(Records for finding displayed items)

+ + +

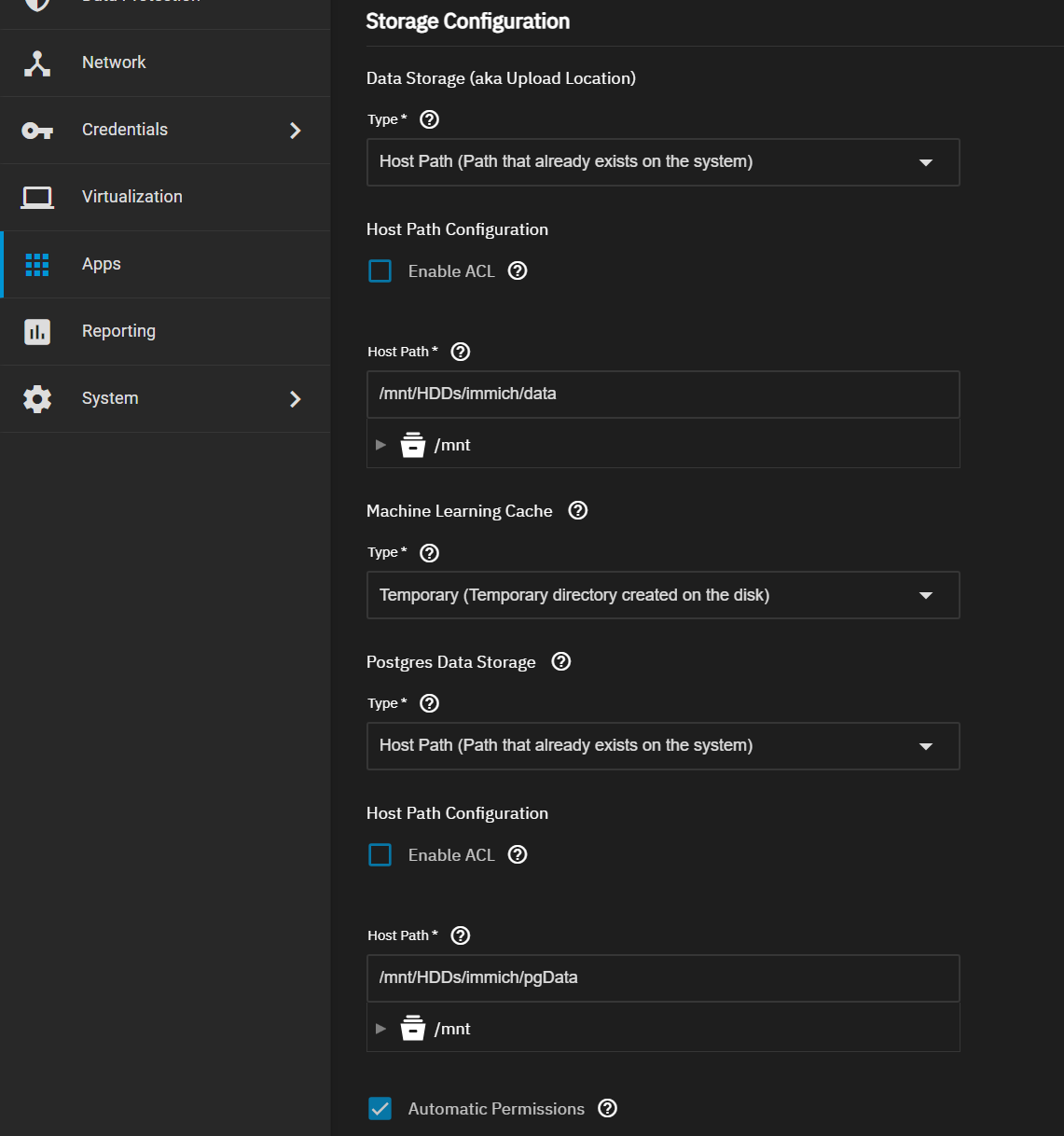Select the Reporting chart icon

pos(36,331)
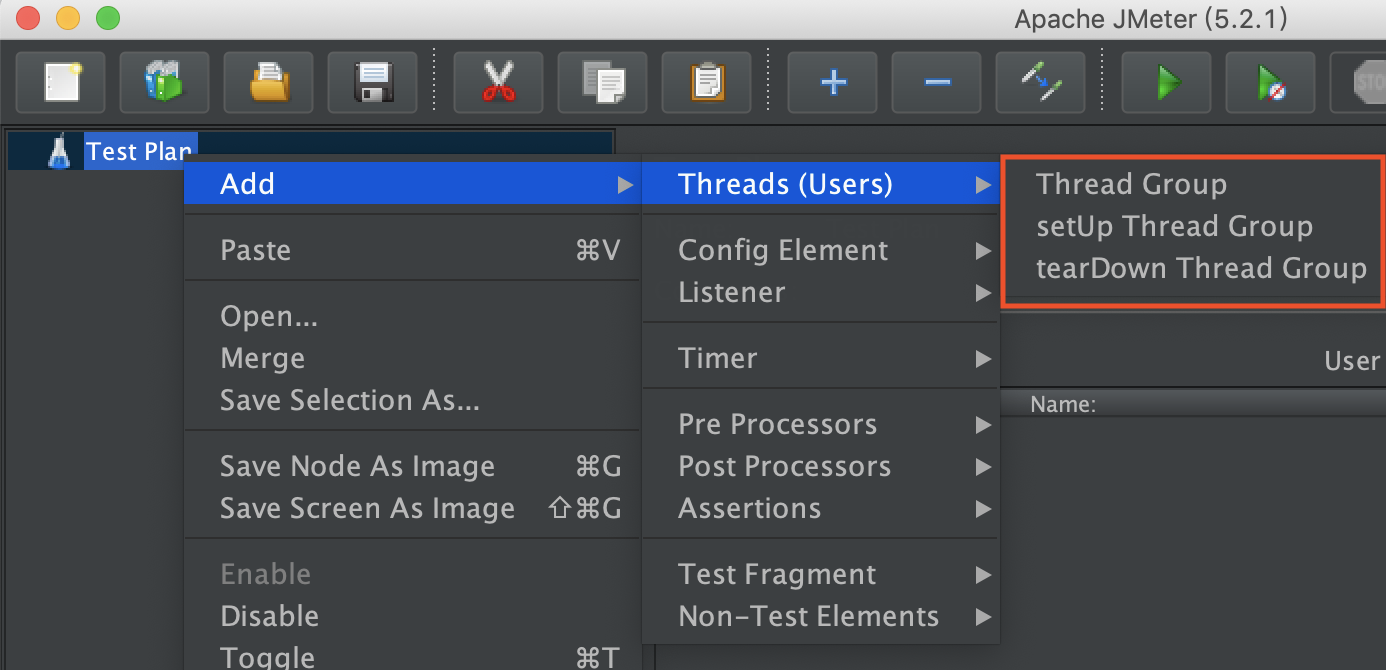Click the Open folder icon

[268, 82]
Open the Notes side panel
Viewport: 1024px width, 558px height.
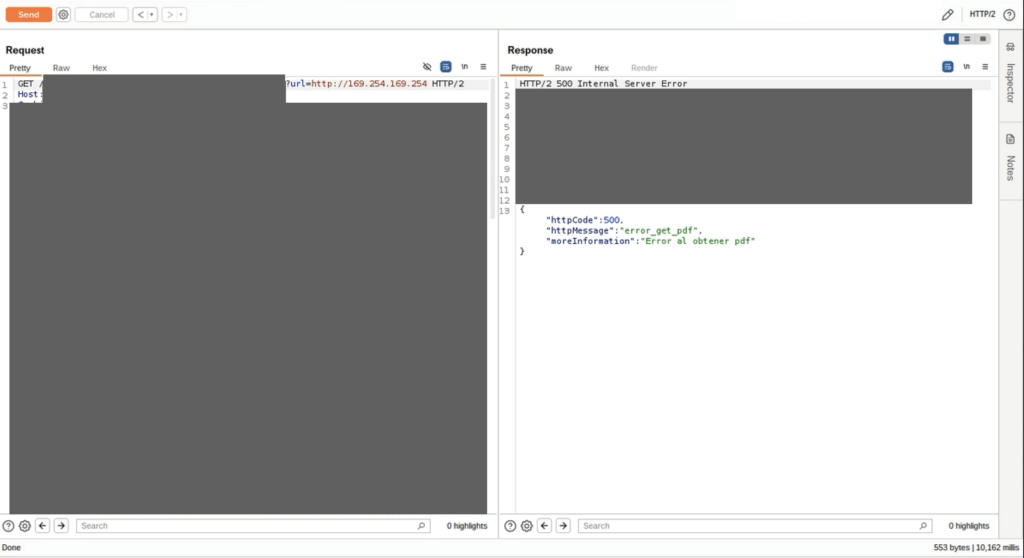(1010, 158)
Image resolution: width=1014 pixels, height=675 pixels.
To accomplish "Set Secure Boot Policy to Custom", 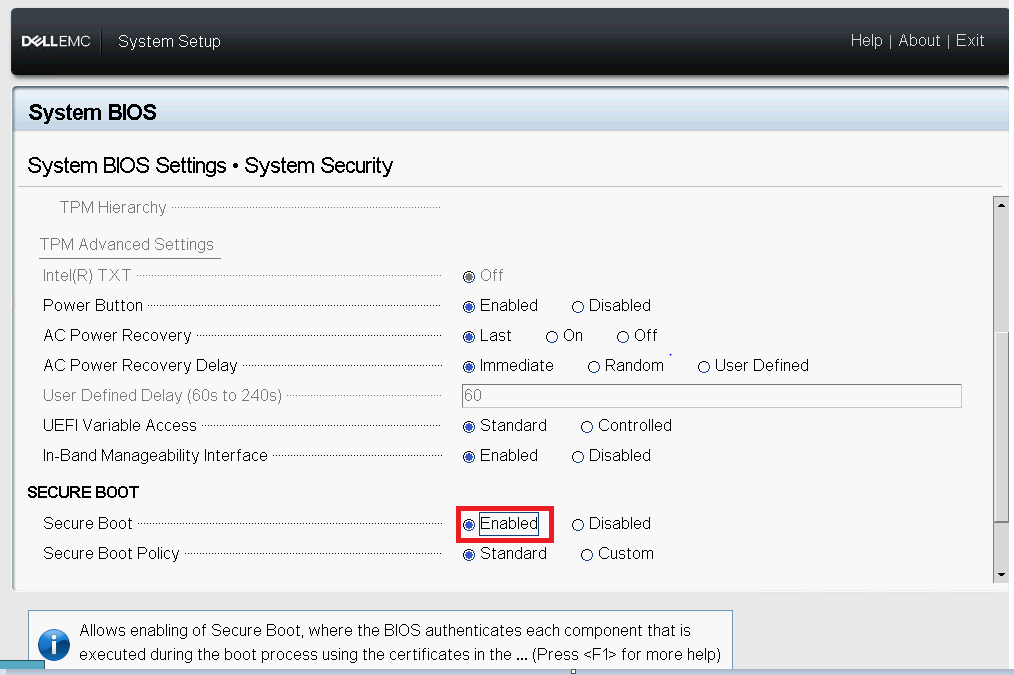I will (x=587, y=553).
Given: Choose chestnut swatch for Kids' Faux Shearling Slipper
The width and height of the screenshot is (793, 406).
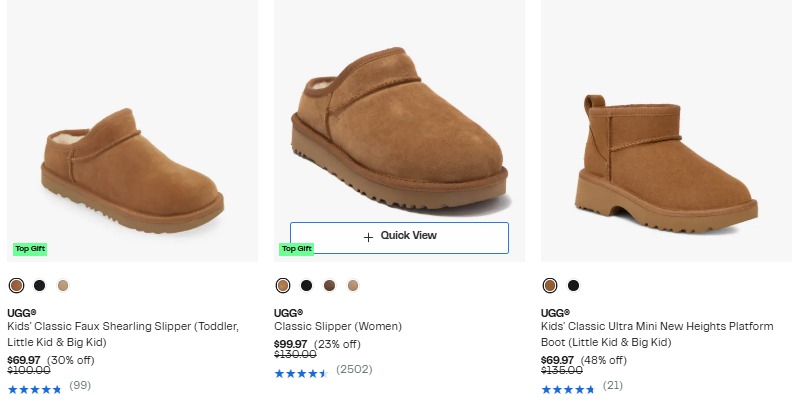Looking at the screenshot, I should click(x=16, y=285).
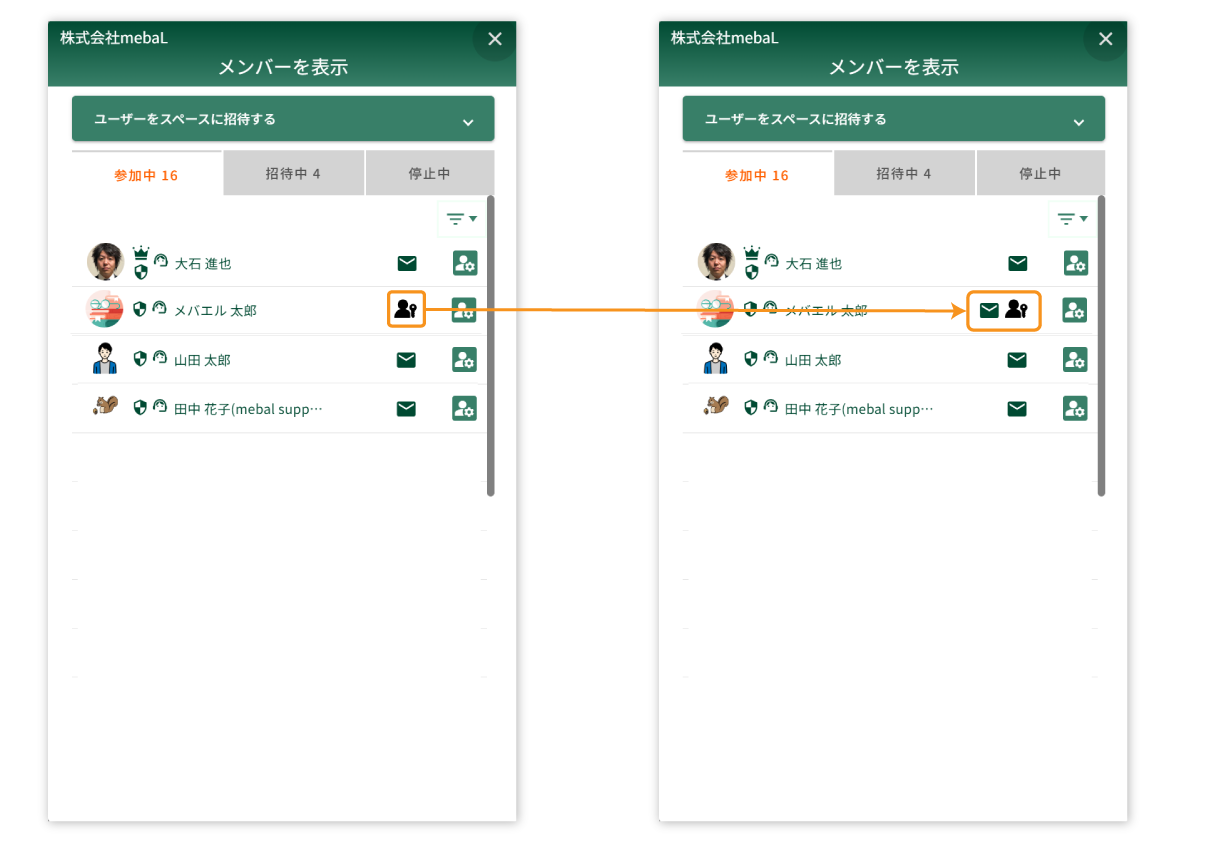
Task: Open user settings for 山田 太郎 in left panel
Action: (x=464, y=360)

+ + +

The request.
Copy the records word for word, from their first line through the line containing "(1010, 158)", both ends included. Leave the pictures out.

Response to the task.
Select the Reporting chart icon

pos(36,331)
Click the Open folder icon

[268, 82]
Open the Notes side panel
Viewport: 1024px width, 558px height.
(1010, 158)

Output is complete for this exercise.